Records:

##############################

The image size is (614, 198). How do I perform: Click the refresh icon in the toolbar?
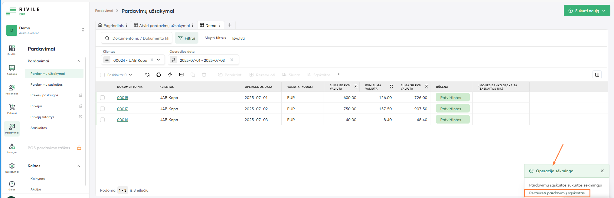click(147, 75)
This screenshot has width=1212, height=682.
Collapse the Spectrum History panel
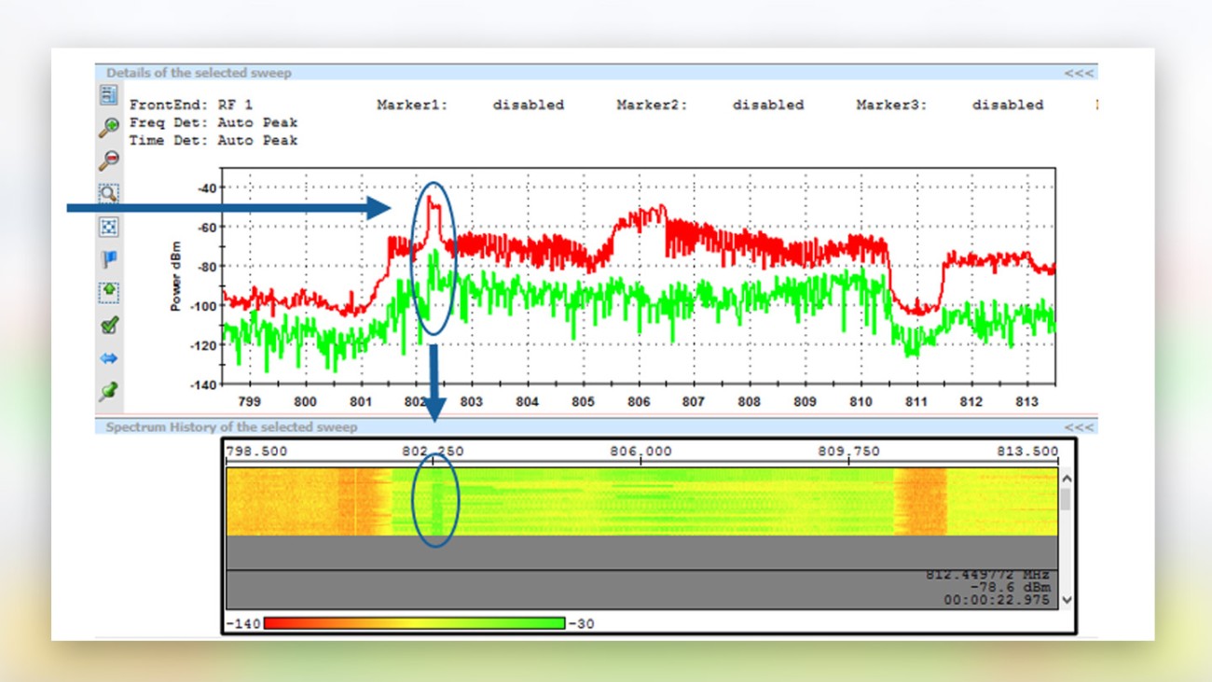click(1079, 426)
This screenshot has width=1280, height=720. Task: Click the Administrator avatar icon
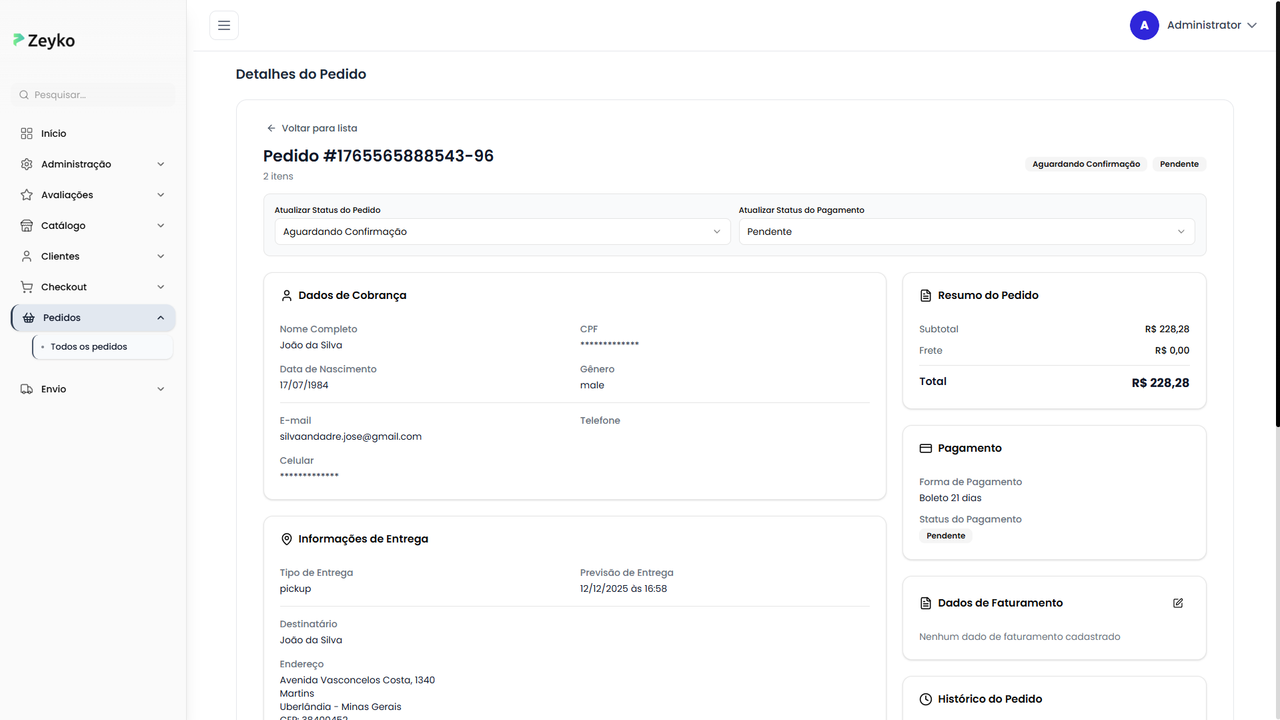pos(1144,25)
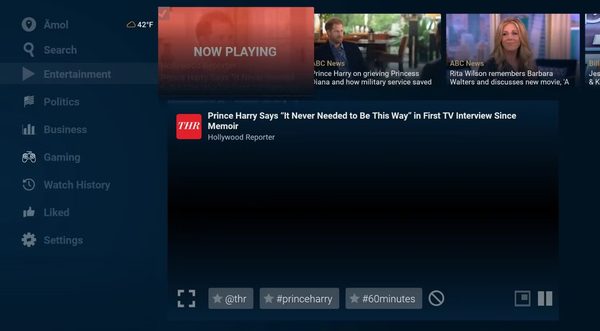Open the Search sidebar icon
Screen dimensions: 600x331
[x=28, y=50]
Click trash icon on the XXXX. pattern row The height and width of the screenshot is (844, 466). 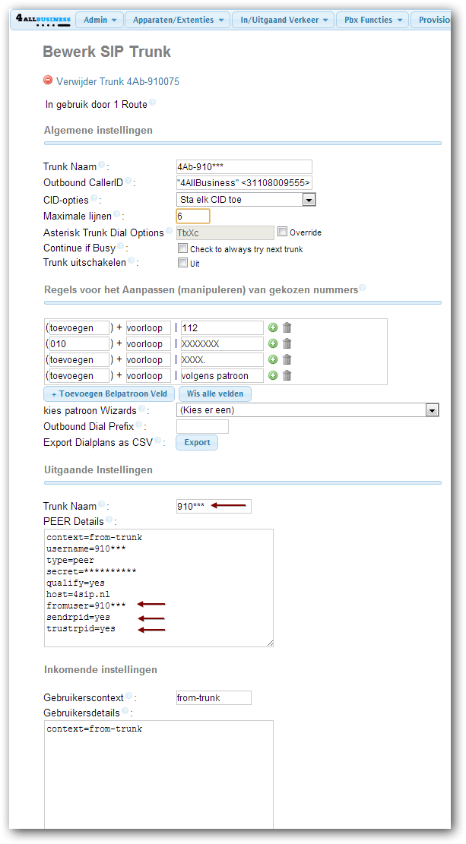click(x=287, y=359)
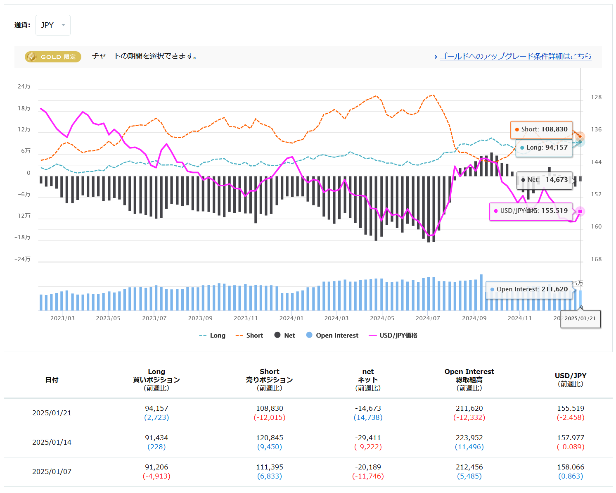Toggle the Long series in legend
Viewport: 616px width, 493px height.
click(212, 336)
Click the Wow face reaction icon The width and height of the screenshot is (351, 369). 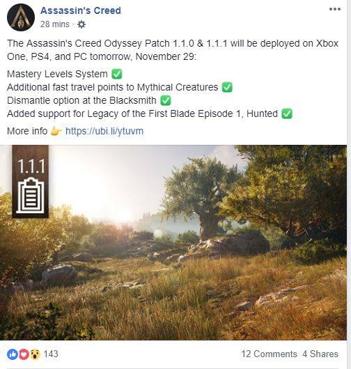point(35,354)
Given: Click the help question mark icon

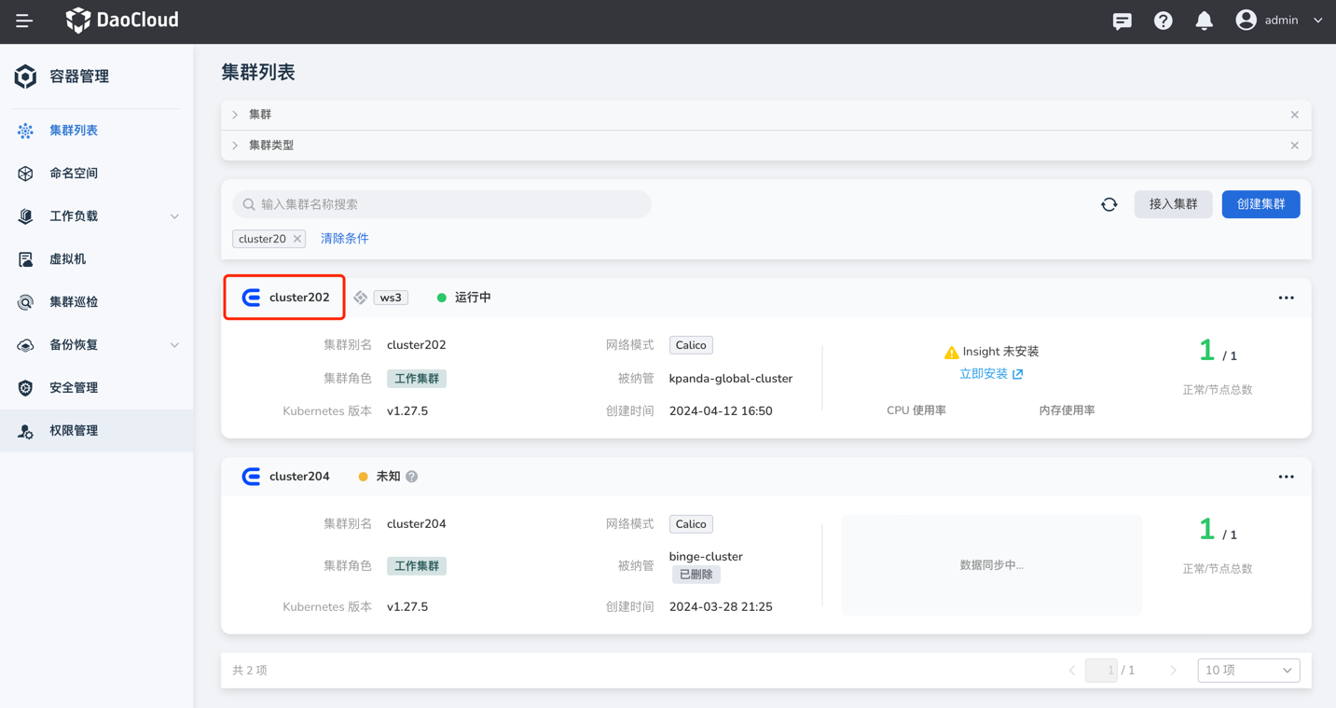Looking at the screenshot, I should tap(1163, 21).
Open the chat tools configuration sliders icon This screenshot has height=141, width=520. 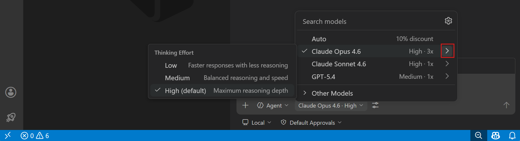click(x=375, y=105)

##############################

• Objective: Print the lines from the start of the records up to and including the line that contains "[x=28, y=50]". Leave the pictures out.

• Response to the task:
The image size is (614, 198). How do I perform: Click the refresh icon in the toolbar?
click(147, 75)
This screenshot has width=1212, height=682.
Collapse the Spectrum History panel
click(1079, 426)
This screenshot has width=1280, height=720. Task: Click the Administrator avatar icon
pos(1144,25)
Open the Search sidebar icon
Screen dimensions: 600x331
[x=28, y=50]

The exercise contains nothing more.